The holidays are one of the most expensive times of the year, and with the increased costs, many housholds may find themselves with a larger credit card bill than expected come January.
According to Deloitte's annual holiday retail survey, the average American will spend nearly $1,500 this holiday season.
For those applying their holiday purchases to a credit card, the sudden increase in debt could spell trouble for their long-term financial goals. For example, while debt itself doesn't necessarily prevent you from buying a home, the amount of debt you have directly affects the size of the mortgage you qualify for.
What's more, credit card debt is particularly harmful to your financial future. Not only are interest rates significantly higher than other loan types, but if you're only making the required minimum payments, it could take years to pay off the balance.
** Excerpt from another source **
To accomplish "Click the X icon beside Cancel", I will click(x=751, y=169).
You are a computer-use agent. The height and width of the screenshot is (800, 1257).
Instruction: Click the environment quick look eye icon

With help from NerdWallet and Credit.org, we've compiled four tips to help you avoid running up your credit cards this holiday season. Collectively, these suggestions may help you spend within your means and avoid debt that could derail your financial goals.
- Create a holiday budget with hard spending limits. First and foremost, create a budget for every dollar you plan to spend this holiday season, and stick to it. First, determine how much cash you have on hand, and that will help you determine how much you can spend without going into debt.
- Don't forget about holiday events. Holiday celebrations often include food, drinks, travel, decorations, and even new attire, but sometimes these expenses are not considered when making a holiday budget. Make sure to include all potential seasonal expenses in your budget, which can help you avoid budget creep from unexpected purchases.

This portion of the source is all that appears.